What needs to be done: With pictures excluded, give again exactly the lines running from the one holding "Instruction: Click the" through the end of the listing below.

Data records:
-*-

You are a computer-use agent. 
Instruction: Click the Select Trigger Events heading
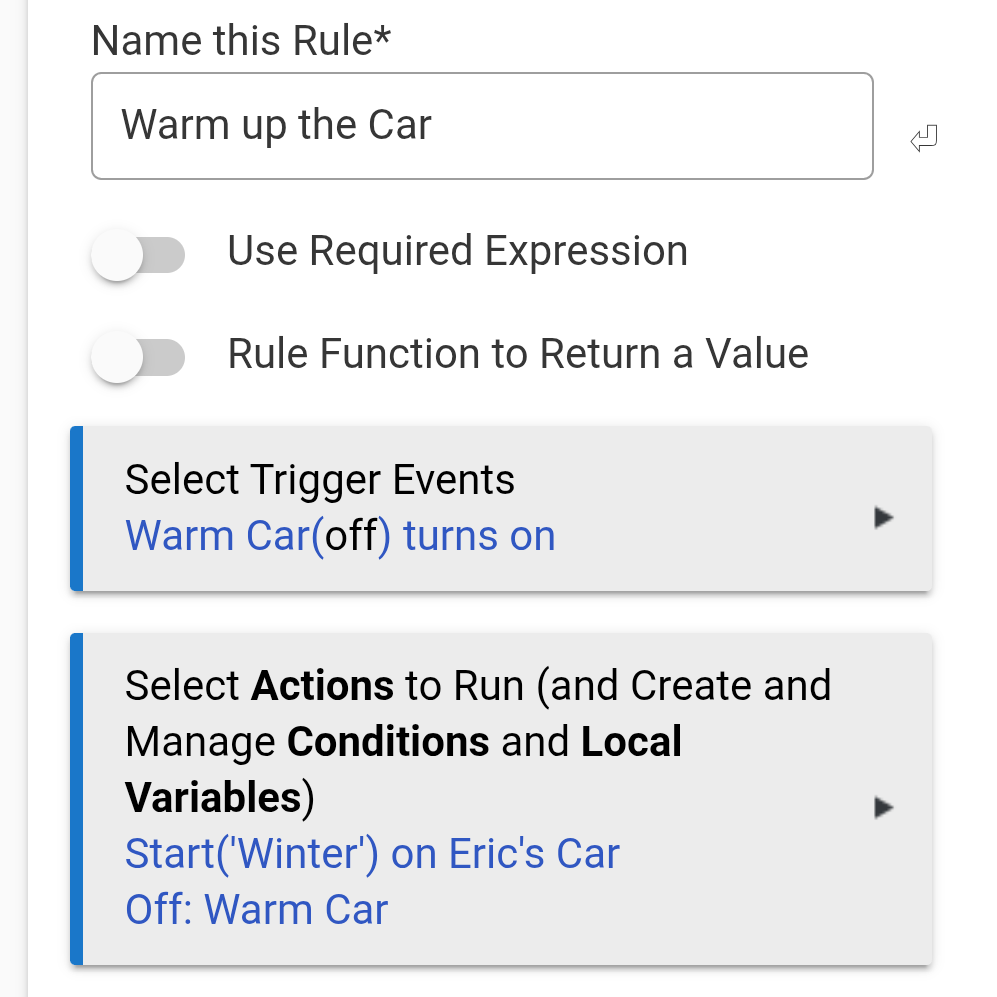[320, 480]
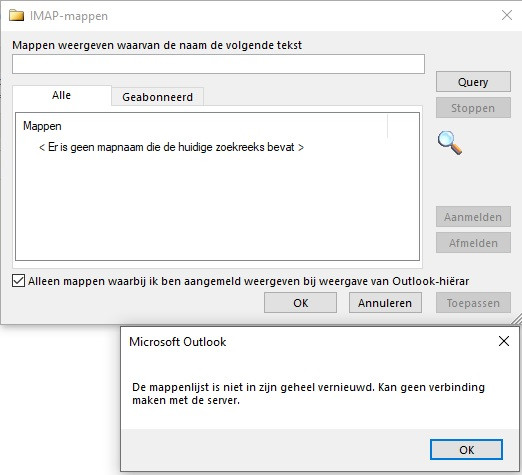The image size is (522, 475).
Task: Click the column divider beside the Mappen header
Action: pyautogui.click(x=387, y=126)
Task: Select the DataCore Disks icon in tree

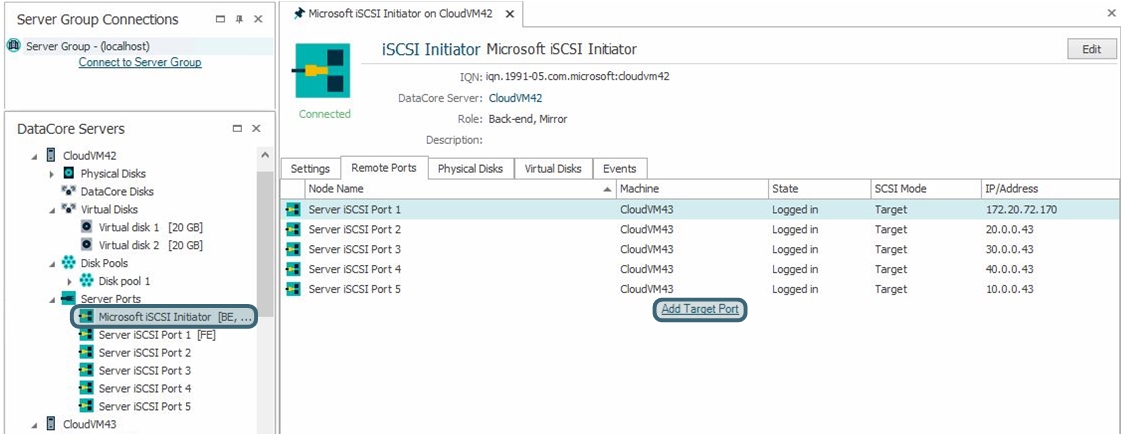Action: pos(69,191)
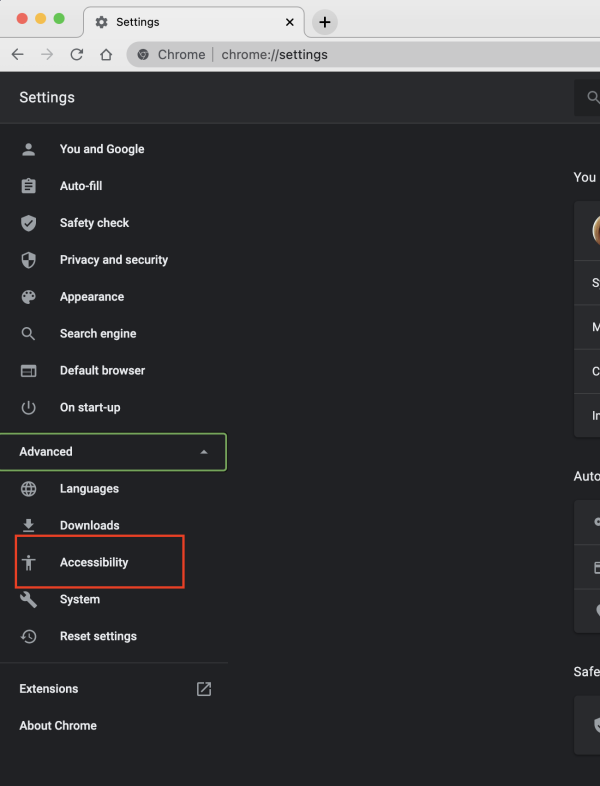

-*-

Reply to the exercise:
Instruction: Click the Select Trigger Events heading
[320, 480]
The image size is (522, 475).
Task: Click the column divider beside the Mappen header
Action: pyautogui.click(x=387, y=126)
Task: Select the DataCore Disks icon in tree

Action: pos(69,191)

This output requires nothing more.